Earlier this month, Trans Mountain Corporation asked the regulator to approve a change from its approved route on a 1.3-kilometer (0.8 mile) section south of Kamloops, British Columbia.
The current construction method of micro-tunneling through the section is not technically or economically feasible, Trans Mountain has said. If a route change is not approved, the project could face months of delays and hundreds of millions of dollars of cost overruns, it added.
However, the tunnel was a way to avoid crossing Indigenous lands and the local community, the Stk’emlúpsemc te Secwépemc Nation, is naturally opposing the alternative route. According to them, the pipeline’s crossing of their lands would do “irreparable harm” to their cultural and spiritual rights, Bloomberg reported.

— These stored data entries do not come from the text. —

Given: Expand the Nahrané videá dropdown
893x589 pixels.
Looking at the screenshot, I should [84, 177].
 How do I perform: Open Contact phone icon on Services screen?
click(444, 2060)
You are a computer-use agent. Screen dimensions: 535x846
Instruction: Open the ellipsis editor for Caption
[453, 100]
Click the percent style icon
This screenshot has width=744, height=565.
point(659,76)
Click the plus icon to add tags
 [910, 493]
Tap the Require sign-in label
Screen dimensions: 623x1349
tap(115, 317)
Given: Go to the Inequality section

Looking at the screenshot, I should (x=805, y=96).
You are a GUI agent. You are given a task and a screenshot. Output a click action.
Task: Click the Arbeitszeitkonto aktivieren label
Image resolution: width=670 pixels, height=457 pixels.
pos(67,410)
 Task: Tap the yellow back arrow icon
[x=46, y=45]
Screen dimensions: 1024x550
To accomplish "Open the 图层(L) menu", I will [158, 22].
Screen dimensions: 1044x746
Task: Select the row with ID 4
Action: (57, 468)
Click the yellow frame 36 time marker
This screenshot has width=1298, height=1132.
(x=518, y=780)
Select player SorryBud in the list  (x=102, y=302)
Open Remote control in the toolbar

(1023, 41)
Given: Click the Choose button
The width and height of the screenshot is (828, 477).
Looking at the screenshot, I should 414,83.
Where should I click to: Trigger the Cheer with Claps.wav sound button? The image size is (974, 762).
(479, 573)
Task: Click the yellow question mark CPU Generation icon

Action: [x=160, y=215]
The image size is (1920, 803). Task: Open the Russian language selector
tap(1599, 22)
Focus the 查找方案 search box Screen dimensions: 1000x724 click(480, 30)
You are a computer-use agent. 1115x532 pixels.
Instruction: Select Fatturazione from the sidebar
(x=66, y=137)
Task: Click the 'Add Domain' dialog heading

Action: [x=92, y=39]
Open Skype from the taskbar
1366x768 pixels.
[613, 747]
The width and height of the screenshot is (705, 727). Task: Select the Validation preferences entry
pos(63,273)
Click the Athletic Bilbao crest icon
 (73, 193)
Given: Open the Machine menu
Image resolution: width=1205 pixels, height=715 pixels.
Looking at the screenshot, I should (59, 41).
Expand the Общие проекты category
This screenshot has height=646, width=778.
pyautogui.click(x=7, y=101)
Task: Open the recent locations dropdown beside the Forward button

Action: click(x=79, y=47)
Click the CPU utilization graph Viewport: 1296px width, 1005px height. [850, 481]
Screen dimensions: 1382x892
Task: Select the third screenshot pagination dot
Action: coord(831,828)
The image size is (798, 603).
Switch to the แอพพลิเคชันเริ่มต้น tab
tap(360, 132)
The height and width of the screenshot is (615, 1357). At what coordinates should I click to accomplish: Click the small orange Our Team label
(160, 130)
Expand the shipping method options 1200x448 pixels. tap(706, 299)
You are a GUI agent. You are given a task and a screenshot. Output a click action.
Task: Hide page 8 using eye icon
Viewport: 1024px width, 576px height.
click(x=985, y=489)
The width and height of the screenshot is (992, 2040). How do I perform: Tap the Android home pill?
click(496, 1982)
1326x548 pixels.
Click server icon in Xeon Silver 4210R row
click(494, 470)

Originally, the pipeline expansion was set to help Canada export its heavy crude oil to Asia via tankers from the Canadian West Coast. But as the expansion project took years to clear permitting, financial, and construction hurdles, the global crude oil flows changed with the Russian invasion of Ukraine.
Fierce opposition towards the project in British Columbia also led to a change of ownership as it forced Kinder Morgan to reconsider its commitment to expand the Trans Mountain pipeline, which would increase the daily capacity of the pipeline to 890,000 barrels per day from 300,000 bpd. So the government of Canada reached an agreement with the company back in 2018 to buy the Trans Mountain Expansion Project and related pipeline and terminal assets.
Per plans and after this latest approval for the route change, the expanded Trans Mountain should go into operation by the end of the first quarter of next year.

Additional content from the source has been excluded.